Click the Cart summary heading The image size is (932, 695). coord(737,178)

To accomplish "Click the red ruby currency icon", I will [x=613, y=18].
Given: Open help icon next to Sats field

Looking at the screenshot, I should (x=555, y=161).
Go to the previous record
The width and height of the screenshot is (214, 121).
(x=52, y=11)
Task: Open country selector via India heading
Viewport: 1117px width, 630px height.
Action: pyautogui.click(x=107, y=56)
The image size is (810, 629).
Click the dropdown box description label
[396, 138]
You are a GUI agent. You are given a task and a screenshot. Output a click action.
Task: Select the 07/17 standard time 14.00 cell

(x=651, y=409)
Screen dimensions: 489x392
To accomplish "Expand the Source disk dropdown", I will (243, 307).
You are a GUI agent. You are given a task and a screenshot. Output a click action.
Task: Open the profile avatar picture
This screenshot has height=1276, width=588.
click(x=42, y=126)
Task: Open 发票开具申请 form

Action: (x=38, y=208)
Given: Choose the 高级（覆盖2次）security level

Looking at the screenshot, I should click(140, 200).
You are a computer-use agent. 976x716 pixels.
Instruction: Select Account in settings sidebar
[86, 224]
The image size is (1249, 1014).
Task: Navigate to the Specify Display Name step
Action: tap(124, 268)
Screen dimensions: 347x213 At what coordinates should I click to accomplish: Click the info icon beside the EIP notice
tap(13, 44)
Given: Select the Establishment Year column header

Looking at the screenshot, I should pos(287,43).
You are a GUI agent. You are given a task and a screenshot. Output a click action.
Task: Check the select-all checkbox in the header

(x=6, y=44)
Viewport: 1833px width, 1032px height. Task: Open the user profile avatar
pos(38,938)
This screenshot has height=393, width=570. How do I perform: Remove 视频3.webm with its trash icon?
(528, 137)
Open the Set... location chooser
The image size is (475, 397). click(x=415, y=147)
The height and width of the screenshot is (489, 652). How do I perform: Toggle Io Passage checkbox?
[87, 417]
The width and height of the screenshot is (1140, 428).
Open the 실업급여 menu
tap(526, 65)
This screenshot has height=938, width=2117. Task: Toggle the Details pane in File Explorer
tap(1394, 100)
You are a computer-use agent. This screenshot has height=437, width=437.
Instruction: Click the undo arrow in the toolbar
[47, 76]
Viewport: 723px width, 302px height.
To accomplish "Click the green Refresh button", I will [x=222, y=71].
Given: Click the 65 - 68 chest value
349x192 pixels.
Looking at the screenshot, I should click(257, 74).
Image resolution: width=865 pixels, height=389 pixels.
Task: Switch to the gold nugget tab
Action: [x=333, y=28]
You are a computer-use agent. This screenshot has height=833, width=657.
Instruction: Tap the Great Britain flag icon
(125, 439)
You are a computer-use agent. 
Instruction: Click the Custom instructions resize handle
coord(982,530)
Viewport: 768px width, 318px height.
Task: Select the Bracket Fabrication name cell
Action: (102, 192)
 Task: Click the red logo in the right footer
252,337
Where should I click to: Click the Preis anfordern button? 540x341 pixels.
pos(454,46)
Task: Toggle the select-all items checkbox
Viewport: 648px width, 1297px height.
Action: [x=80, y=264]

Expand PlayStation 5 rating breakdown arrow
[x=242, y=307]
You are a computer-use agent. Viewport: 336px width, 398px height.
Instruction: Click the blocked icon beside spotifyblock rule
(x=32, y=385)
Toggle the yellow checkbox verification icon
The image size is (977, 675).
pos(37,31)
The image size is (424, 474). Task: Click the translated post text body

########

> **TASK OBJECTIVE**
Copy out every row above without changing a single character.

> **THE RESULT**
Click the Cart summary heading The image size is (932, 695). coord(737,178)

To accomplish "Click the red ruby currency icon", I will [x=613, y=18].
Given: Open help icon next to Sats field

Looking at the screenshot, I should (x=555, y=161).
Go to the previous record
The width and height of the screenshot is (214, 121).
(x=52, y=11)
Task: Open country selector via India heading
Viewport: 1117px width, 630px height.
Action: pyautogui.click(x=107, y=56)
The image size is (810, 629).
Click the dropdown box description label
[396, 138]
You are a GUI agent. You are given a task and a screenshot. Output a click action.
Task: Select the 07/17 standard time 14.00 cell

(x=651, y=409)
Screen dimensions: 489x392
To accomplish "Expand the Source disk dropdown", I will (243, 307).
You are a GUI agent. You are given a task and a screenshot. Output a click action.
Task: Open the profile avatar picture
This screenshot has height=1276, width=588.
click(x=42, y=126)
Task: Open 发票开具申请 form

Action: (x=38, y=208)
Given: Choose the 高级（覆盖2次）security level

Looking at the screenshot, I should click(140, 200).
You are a computer-use agent. 976x716 pixels.
Instruction: Select Account in settings sidebar
[86, 224]
The image size is (1249, 1014).
Task: Navigate to the Specify Display Name step
Action: tap(124, 268)
Screen dimensions: 347x213 At what coordinates should I click to accomplish: Click the info icon beside the EIP notice
tap(13, 44)
Given: Select the Establishment Year column header

Looking at the screenshot, I should pos(287,43).
You are a GUI agent. You are given a task and a screenshot. Output a click action.
Task: Check the select-all checkbox in the header

(x=6, y=44)
Viewport: 1833px width, 1032px height. Task: Open the user profile avatar
pos(38,938)
This screenshot has height=393, width=570. How do I perform: Remove 视频3.webm with its trash icon?
(528, 137)
Open the Set... location chooser
The image size is (475, 397). click(x=415, y=147)
The height and width of the screenshot is (489, 652). How do I perform: Toggle Io Passage checkbox?
[87, 417]
The width and height of the screenshot is (1140, 428).
Open the 실업급여 menu
tap(526, 65)
This screenshot has height=938, width=2117. Task: Toggle the Details pane in File Explorer
tap(1394, 100)
You are a computer-use agent. This screenshot has height=437, width=437.
Instruction: Click the undo arrow in the toolbar
[47, 76]
Viewport: 723px width, 302px height.
To accomplish "Click the green Refresh button", I will [x=222, y=71].
Given: Click the 65 - 68 chest value
349x192 pixels.
Looking at the screenshot, I should click(257, 74).
Image resolution: width=865 pixels, height=389 pixels.
Task: Switch to the gold nugget tab
Action: [x=333, y=28]
You are a computer-use agent. This screenshot has height=833, width=657.
Instruction: Tap the Great Britain flag icon
(125, 439)
You are a computer-use agent. 
Instruction: Click the Custom instructions resize handle
coord(982,530)
Viewport: 768px width, 318px height.
Task: Select the Bracket Fabrication name cell
Action: (102, 192)
 Task: Click the red logo in the right footer
252,337
Where should I click to: Click the Preis anfordern button? 540x341 pixels.
pos(454,46)
Task: Toggle the select-all items checkbox
Viewport: 648px width, 1297px height.
Action: [x=80, y=264]

Expand PlayStation 5 rating breakdown arrow
[x=242, y=307]
You are a computer-use agent. Viewport: 336px width, 398px height.
Instruction: Click the blocked icon beside spotifyblock rule
(x=32, y=385)
Toggle the yellow checkbox verification icon
The image size is (977, 675).
pos(37,31)
The image size is (424, 474). Task: Click the translated post text body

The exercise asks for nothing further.